Bref, l'indice Big Mac est un moyen amusant d'expliquer le principe de la parité du pouvoir d'achat. Mais si l'on souhaite réellement connaître les différences de pouvoir d'achat entre les pays, il y a tout de même mieux que le prix du Big Mac... Il y a pour cela l'indice Niveaux de prix comparés mensuels de l'OCDE. Plutôt qu'un long discours, voici la description de l'OCDE "Le panier représentatif coûte 100 unités dans le pays pour lequel la monnaie est précisée. Prenons un exemple. Si vous êtes un citoyen canadien et vous voulez comparer le niveau de prix aux autres pays, il faut regarder la colonne Canada, où le niveau de prix est 100 pour toute la colonne. Si vous avez par exemple, 120 pour la Finlande, alors cela signifie que le niveau de prix en Finlande est 20% plus haut qu'au Canada. Cela signifie que vous dépenseriez 120 dollars si vous achetiez le même panier en Finlande lorsque vous en dépensez 100 au Canada."
Remplaçons "canadiens" par "français" dans la définition de l'OCDE, et regardons donc quel est le prix d'un panier de référence coûtant 100 euros en France dans différents pays de l'OCDE (en convertissant selon le taux de change en vigueur).
Les pays où le coût de la vie est le plus élevé sont la Suisse, la Norvège et l'Australie. Concernant la Suisse, un panier de référence coûtant 100 euros en France vaut l'équivalent de 150 euros en Suisse (en convertissant au taux de change actuel euro-franc suisse). C'est à dire que si l'on vous propose d'aller travailler en Suisse, avec une augmentation de votre salaire en euro de 20%, vous allez perdre en pouvoir d'achat. A l'inverse, en Pologne, le panier de référence ne coûte que l'équivalent de 50 euros (au taux de change en vigueur euro-zloty), c'est à dire que le coût de la vie est environ deux fois inférieur au coût de la vie en France.
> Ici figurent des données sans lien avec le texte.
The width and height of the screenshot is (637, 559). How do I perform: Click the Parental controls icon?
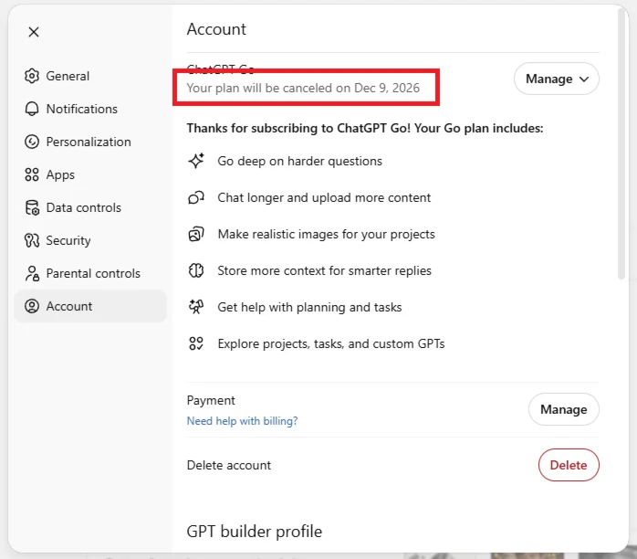[32, 273]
Conclusion: Le Big Mac Index permet d'expliquer rapidement le principe de la PPA, mais son application est impossible. Par contre, l'indice de l'OCDE permet de voir plus précisément les différences de pouvoir d'achat entre les différents pays, selon le taux de change en vigueur. Si vous regardez l'article d'hier, le PIB en dollar de la France pour 2011 est de 2900 milliards de dollars en convertissant au taux de change nominal, et de 2200 milliards de dollars en PPA (voir graphique sur l'article "La Parité du Pouvoir d'Achat"). Comment expliquer cette différence? Et bien si l'on regarde le graphique ci-dessus de l'OCDE, on voit qu'un panier valant 100 euros en France ne vaut, au taux de change en vigueur, que 80 euros aux US. Le PIB nominal de 2900 milliards serait donc sur-évalué de 20% par rapport au PIB PPA, soit 2900*0,8 = 2320 milliards (on se rapproche considérablement du PIB PPA de 2200 milliards).
Pourquoi est ce que l'on arrive pas exactement au même résultat? Simplement car cela dépend (1) de la date à laquelle le taux de change pour convertir le PIB euro en PIB dollar nominal a été choisi et (2) du prix du panier de référence aux US à cette même date. D'ailleurs une sur-évaluation de 20%, c'est exactement ce que l'on trouve avec l'indice Big Mac non-corrigé par les différences de PIB par tête. Encore une victoire de Ronald Mac Donald!